● **What to produce**:
When a line below contains the word "text", copy that line.

● **Input material**:
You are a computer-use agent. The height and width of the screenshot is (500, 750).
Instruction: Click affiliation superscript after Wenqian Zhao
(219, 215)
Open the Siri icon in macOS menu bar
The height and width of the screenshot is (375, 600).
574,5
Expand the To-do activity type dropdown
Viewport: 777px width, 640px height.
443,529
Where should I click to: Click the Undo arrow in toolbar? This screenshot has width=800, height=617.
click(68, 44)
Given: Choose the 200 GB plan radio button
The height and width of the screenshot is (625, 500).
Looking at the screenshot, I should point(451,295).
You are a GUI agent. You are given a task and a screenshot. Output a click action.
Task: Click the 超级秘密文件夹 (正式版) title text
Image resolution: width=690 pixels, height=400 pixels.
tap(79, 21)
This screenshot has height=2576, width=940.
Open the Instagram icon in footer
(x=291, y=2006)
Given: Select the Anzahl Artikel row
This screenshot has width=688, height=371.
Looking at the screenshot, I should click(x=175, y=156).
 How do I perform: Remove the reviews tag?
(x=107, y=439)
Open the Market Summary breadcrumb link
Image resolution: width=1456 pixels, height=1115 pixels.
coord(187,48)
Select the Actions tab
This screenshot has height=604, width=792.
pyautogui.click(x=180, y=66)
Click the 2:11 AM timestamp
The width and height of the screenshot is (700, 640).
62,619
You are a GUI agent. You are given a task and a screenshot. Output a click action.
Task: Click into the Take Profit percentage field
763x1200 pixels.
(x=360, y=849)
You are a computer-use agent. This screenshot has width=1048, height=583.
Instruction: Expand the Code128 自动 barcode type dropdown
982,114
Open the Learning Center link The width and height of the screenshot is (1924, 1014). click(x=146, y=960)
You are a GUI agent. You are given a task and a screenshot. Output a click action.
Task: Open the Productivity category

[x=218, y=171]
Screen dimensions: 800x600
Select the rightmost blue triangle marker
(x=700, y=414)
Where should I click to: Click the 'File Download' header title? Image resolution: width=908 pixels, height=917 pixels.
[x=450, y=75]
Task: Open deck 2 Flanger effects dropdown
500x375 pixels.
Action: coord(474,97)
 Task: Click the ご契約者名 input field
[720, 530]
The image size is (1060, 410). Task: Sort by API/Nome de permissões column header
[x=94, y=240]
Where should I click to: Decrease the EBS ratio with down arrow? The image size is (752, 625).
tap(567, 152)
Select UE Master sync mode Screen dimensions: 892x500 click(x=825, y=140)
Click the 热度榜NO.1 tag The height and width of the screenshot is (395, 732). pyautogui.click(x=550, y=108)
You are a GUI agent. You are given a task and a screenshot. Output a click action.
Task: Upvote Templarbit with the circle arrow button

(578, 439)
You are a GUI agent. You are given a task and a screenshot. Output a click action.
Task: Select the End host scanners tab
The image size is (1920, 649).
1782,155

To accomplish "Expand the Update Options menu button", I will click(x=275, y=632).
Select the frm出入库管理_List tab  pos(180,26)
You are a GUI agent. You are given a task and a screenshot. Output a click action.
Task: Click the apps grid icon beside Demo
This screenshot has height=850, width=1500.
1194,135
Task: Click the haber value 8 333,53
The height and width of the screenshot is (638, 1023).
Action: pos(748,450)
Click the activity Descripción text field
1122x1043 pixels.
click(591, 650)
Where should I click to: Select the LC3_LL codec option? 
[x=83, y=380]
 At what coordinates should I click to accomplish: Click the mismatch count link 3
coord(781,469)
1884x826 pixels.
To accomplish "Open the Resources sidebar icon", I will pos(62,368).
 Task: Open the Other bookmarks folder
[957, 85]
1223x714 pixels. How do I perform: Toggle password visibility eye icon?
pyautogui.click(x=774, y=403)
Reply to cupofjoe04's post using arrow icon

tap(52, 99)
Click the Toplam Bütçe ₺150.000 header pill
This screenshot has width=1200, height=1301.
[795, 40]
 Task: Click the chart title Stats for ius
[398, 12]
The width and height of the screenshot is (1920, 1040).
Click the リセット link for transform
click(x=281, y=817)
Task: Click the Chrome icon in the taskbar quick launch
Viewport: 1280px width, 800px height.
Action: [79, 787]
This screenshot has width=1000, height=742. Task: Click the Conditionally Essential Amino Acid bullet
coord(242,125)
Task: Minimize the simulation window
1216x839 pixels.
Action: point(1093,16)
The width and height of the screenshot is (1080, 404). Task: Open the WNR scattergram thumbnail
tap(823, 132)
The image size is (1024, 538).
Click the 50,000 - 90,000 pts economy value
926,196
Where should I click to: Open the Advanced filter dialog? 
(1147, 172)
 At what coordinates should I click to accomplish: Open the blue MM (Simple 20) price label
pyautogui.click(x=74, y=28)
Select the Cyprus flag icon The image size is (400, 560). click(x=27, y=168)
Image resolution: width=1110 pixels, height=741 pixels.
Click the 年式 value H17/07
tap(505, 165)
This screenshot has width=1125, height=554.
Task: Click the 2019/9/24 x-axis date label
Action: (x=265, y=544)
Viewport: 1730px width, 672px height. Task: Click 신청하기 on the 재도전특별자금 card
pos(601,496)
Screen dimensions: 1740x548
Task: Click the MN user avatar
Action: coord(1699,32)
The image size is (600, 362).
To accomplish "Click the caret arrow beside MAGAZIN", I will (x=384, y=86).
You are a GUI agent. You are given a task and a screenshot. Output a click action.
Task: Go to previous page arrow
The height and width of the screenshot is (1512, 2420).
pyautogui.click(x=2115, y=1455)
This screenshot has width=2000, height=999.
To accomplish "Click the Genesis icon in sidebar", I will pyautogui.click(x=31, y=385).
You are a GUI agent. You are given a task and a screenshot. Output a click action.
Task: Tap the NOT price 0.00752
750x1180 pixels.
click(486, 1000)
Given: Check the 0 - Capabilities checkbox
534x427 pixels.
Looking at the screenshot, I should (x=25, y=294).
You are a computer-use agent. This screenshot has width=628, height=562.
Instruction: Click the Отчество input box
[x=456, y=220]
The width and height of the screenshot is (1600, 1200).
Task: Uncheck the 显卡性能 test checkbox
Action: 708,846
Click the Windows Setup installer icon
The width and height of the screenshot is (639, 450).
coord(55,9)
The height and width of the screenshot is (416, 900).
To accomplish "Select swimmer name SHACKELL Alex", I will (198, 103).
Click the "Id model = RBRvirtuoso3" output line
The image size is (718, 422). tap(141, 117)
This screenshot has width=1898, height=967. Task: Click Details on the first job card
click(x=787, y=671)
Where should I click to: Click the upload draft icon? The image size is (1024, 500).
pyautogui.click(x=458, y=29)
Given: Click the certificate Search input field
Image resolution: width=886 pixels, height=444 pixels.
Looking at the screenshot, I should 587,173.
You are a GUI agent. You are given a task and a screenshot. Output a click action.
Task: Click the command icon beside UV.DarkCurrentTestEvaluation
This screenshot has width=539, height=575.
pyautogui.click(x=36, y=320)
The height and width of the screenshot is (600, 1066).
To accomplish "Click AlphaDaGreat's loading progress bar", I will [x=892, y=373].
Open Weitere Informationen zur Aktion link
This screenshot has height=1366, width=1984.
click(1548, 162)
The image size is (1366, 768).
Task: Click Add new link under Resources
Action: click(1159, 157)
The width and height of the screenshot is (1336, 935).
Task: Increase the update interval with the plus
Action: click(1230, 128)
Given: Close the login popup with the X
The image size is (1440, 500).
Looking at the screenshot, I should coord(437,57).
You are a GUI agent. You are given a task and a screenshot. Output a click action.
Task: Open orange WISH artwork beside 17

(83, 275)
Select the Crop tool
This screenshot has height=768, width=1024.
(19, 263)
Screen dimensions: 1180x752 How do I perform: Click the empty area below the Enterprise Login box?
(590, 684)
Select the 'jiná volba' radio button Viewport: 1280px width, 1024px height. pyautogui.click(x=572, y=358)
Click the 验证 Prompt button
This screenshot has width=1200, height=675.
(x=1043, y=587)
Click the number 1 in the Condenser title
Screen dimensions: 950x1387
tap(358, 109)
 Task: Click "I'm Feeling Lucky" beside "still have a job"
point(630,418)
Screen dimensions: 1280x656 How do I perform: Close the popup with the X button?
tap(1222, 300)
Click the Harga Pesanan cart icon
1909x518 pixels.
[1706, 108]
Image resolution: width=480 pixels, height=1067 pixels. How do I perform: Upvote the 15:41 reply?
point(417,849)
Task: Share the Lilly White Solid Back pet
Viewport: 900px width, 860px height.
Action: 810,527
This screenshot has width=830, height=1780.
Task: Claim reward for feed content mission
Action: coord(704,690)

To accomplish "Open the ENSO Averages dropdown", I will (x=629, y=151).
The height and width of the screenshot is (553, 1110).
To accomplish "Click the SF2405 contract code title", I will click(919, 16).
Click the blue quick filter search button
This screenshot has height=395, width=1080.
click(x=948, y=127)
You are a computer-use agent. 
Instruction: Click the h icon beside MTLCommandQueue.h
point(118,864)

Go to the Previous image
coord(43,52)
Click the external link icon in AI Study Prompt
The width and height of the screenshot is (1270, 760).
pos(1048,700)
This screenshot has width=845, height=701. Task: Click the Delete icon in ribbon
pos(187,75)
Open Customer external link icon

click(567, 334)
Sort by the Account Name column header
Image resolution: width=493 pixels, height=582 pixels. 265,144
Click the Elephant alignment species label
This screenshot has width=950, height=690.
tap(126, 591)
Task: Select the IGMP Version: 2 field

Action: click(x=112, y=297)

● **Task result**:
Task: Click the 超级秘密文件夹 (正式版) title text
Click the activity Descripción text field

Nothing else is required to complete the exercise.